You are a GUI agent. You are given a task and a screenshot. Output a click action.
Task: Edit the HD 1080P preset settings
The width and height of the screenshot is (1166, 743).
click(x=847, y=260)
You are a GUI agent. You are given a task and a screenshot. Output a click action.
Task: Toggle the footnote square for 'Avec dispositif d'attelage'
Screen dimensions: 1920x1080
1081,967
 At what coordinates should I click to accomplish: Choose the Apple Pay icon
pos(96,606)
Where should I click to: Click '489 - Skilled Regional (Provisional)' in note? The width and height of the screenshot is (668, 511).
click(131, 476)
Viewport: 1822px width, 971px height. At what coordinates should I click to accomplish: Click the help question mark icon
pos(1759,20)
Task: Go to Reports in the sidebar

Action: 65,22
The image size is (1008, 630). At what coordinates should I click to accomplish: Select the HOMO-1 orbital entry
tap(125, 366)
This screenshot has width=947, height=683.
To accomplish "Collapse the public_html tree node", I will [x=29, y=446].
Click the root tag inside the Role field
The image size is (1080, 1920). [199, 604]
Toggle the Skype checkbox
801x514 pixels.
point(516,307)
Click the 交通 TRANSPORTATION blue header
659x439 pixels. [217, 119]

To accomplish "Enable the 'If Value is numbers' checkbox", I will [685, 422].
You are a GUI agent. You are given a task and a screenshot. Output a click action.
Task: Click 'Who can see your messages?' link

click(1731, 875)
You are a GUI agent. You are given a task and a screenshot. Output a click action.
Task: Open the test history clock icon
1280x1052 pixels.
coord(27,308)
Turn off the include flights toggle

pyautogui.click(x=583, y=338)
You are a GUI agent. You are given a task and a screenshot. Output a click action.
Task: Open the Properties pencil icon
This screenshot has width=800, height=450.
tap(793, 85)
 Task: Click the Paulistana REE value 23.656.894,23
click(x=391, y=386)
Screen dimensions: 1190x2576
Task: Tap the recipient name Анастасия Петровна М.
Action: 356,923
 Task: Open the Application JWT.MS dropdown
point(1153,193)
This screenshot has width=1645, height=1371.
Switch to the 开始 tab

■ ■ ■ ■ ■ ■ ■

WHAT IS REQUIRED: Rewrite the records above, changing "screenshot" to "screen capture" wherever it occurs and keeping all other wording the same.

WRITTEN SOLUTION:
You are a GUI agent. You are given a task and a screen capture. Output a click action.
Task: Edit the HD 1080P preset settings
The width and height of the screen capture is (1166, 743).
click(x=847, y=260)
You are a GUI agent. You are given a task and a screen capture. Output a click action.
Task: Toggle the footnote square for 'Avec dispositif d'attelage'
Screen dimensions: 1920x1080
1081,967
 At what coordinates should I click to accomplish: Choose the Apple Pay icon
pos(96,606)
Where should I click to: Click '489 - Skilled Regional (Provisional)' in note? The width and height of the screen capture is (668, 511).
click(131, 476)
Viewport: 1822px width, 971px height. At what coordinates should I click to accomplish: Click the help question mark icon
pos(1759,20)
Task: Go to Reports in the sidebar

Action: 65,22
The image size is (1008, 630). At what coordinates should I click to accomplish: Select the HOMO-1 orbital entry
tap(125, 366)
This screen capture has width=947, height=683.
To accomplish "Collapse the public_html tree node", I will [x=29, y=446].
Click the root tag inside the Role field
The image size is (1080, 1920). [199, 604]
Toggle the Skype checkbox
801x514 pixels.
point(516,307)
Click the 交通 TRANSPORTATION blue header
659x439 pixels. [217, 119]

To accomplish "Enable the 'If Value is numbers' checkbox", I will [685, 422].
You are a GUI agent. You are given a task and a screen capture. Output a click action.
Task: Click 'Who can see your messages?' link

click(1731, 875)
You are a GUI agent. You are given a task and a screen capture. Output a click action.
Task: Open the test history clock icon
1280x1052 pixels.
coord(27,308)
Turn off the include flights toggle

pyautogui.click(x=583, y=338)
You are a GUI agent. You are given a task and a screen capture. Output a click action.
Task: Open the Properties pencil icon
This screen capture has width=800, height=450.
tap(793, 85)
 Task: Click the Paulistana REE value 23.656.894,23
click(x=391, y=386)
Screen dimensions: 1190x2576
Task: Tap the recipient name Анастасия Петровна М.
Action: 356,923
 Task: Open the Application JWT.MS dropdown
point(1153,193)
This screen capture has width=1645, height=1371.
Switch to the 开始 tab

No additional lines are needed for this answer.